### Text to read:
◇ ◇ ◇

Fiber Optic Connectors for Military Use
Photo Credit: Steve Grzezdzinski, U.S. Army

Posted on October 8, 2019 | Completed on July 31, 2019 | By: Mahesh Rao, Ph.D.

What fiber optic connectors are approved and preferred for military use, specifically for land, sea, and air applications?


The Defense Systems Information Analysis Center (DSIAC) was asked to identify approved fiber optic connectors that are preferred for military use and provide information on organizations that develop standards and lists of preferred parts for military branches.  Fiber optic interconnect technologies (MIL-DTL-38999 Type, MIL-DTL-83526 GFOCA Type, MIL-PRF-28876, ARINC 801, and more) deliver high-data-rate and high-bandwidth performance in harsh land, sea, air, space, and C4ISR applications.  Reduced size and weight, electromagnetic/spark-arc immunity, enhanced bandwidth over long distances, and reliable security make fiber optic technologies far superior to traditional electrical systems.  An overview regarding the fiber optic connectors for military use is provided.  Generally, the standards are in place for the MIL-DTL-38999 type connector which has wide use and applications, while emerging fiber optics connectors such as the Next Generation Connector (NGCON, MIL-PRF-64266) are evolving as the state of the art for high-performance solutions for air, sea, and space applications.


1.0  Introduction

The inquirer requested specifics for fiber optic connectors for land, sea, and air applications, including any scenarios where certain connectors are to be used.  Information on organizations that develop standards and lists of preferred parts for branches of the military was also requested. The inquirer also asked to confirm if a specific connector, the Next Generation Connector (NGCON) (MIL-STD-64266), has been qualified and if there are any examples of specific applications it has been used for.  Finally, the inquirer requested information on any standards regarding the termini in the connectors.

Fiber optic connectors are typically plugs or so-called male connectors with a protruding ferrule that holds the fibers and aligns two fibers for mating.  They use a mating adapter to mate the two connectors, which fits the securing mechanism of the connectors (bayonet, screw-on, or snap-in).  A primary specification issue for fiber optic connectors is insertion loss, i.e., the amount of light lost in the connection expressed in decibels (dB).


2.0  Fiber Optic Connector Overview

There are many types of fiber optic connectors, but each generally uses either physical contact (PC) or expanded beam (EB) technology.

◇ ◇ ◇

### What is expected:
Extend the text on fiber optic connectors for military use, starting after its last sentence.

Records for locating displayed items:
◇ ◇ ◇

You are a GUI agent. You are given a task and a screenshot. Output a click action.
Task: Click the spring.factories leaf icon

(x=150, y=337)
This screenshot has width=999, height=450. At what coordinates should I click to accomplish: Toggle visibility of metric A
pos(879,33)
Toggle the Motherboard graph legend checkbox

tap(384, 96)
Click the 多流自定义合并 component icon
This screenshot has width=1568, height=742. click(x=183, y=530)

◇ ◇ ◇

### Result of the task:
2.1  PC Connectors

PC connections are characterized by the physical mating of two optical fibers by terminating the optical fiber into a precision ceramic ferrule.  Epoxy is used to affix the fiber into the ferrule. The tip of the ceramic ferrule is polished precisely to ensure that light enters and exits at a known trajectory with little scattering or optical loss.  Polishing the terminated ceramic ferrule is a critical process in fabricating PC connectors.  Since the optical fibers are touching each other using opposing forces (axial springs), light exits one fiber and enters the other with low insertion loss (IL), typically around 0.25 dB.  An alignment sleeve positions the two ferrules, ensuring precise axial alignment.  This is the prevalent connection method in the global fiber optic industry [1].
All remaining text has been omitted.